O professor Carlos Alexandre Netto, da Universidade Federal do Rio Grande do Sul (UFRGS), que coordenou a mesa, afirmou que vigora no país um “desencanto pela pós-graduação”. “Há alguns anos, essa disputa era muito acirrada. Hoje, a procura tem sido baixa. Está vindo uma geração que não se interessa pela pesquisa, e isso terá impacto e consequências graves”, projetou.
A 72ª Reunião Anual da SBPC é realizada integralmente de forma virtual. O evento foi dividido em quatro ciclos de atividades, de setembro a dezembro. O último se encerra nesta sexta-feira, dia 4.
Novo contrato para a educação
O futuro da educação também pautou as discussões de outro evento do qual participou a reitora Sandra Regina Goulart Almeida na semana passada. Ela abriu o debate Políticas e estratégias regionais, nacionais e institucionais para a implementação do terceiro contrato social da educação, que integrou a programação do congresso mundial do Grupo Kairós, rede internacional de especialistas que atua na transformação educacional, elegendo-a como sustentáculo fundamental para a construção de uma nova sociedade.

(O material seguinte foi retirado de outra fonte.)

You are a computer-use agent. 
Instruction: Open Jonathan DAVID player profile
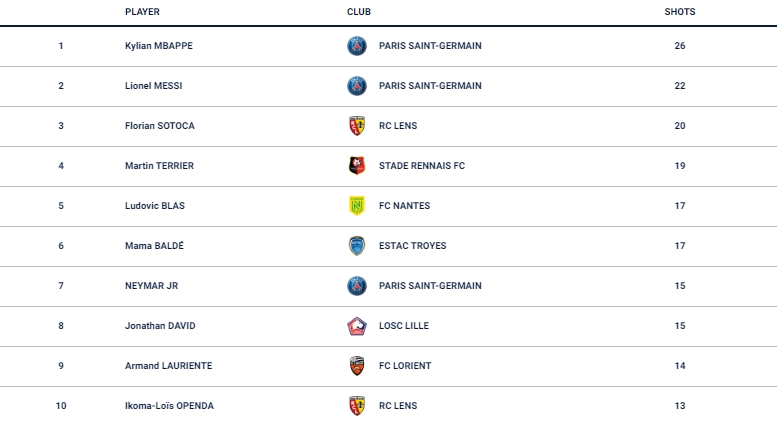[160, 326]

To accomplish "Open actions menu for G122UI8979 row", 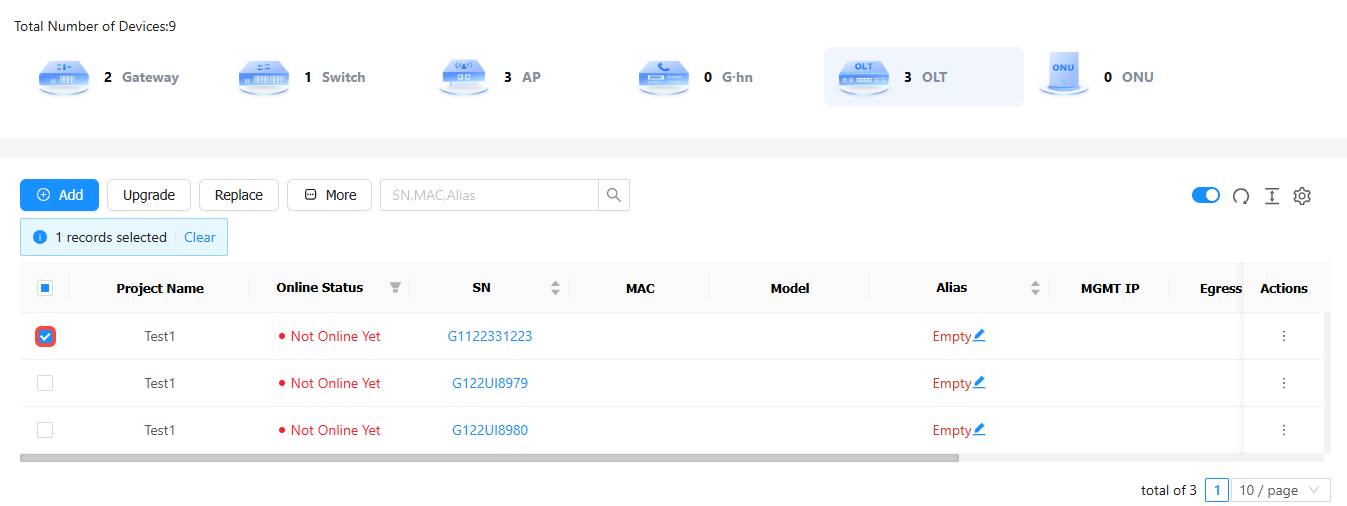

“A pandemia do novo coronavírus acentuou as diferenças e desigualdades sociais, mas também confirmou a importância e a força da ciência e da educação como esteios da transformação social”, disse a reitora, que integra o Kairós na condição de dirigente universitária brasileira e de vice-presidente da Associação das Universidades Grupo Montevidéu (AUGM).
De acordo com a reitora, o caráter público da educação, independentemente da natureza da instituição que a oferta, é uma premissa da qual não se pode abrir mão. “Tenho afirmado, nas diversas oportunidades em que tenho sido convidada a me pronunciar, que o processo educacional não é neutro. Ele tem que estar comprometido com a liberdade, como defendia Paulo Freire”, afirmou.
Sandra Goulart destacou, ainda, que a educação está entrelaçada ao ideal de justiça social, por isso não pode ser um privilégio. “Saramago [referindo-se ao escritor português e Doutor Honoris Causa da UFMG] afirmava que ‘o conhecimento une cada um consigo mesmo e todos com todos’. Ela, a educação, é, portanto, agente político e estratégico da mudança, da busca por um mundo melhor”, sentenciou.
O congresso do Kairós, realizado de 24 a 27 de novembro, resultou em um manifesto que qualifica a educação como direito humano e universal, responsabilidade do Estado e bem público social. Ela também é vista como estratégia emancipatória, capaz de assegurar o pensamento crítico, autônomo e responsável dos educandos, e como instrumento de construção de uma sociedade justa e igualitária.
De inspiração Iluminista, mas emissário de ideais que transcendem os defendidos durante o século 18, na Europa, o Kairós, que, em grego, significa “momento oportuno”, é um movimento da sociedade civil que defende um novo contrato social para a educação. É preciso, segundo o grupo, refundar compromissos, táticas e estratégicas para enfrentar os novos desafios que se apresentam em um cenário globalizado, incerto e em permanente mutação, ora acentuado pela pandemia de covid-19.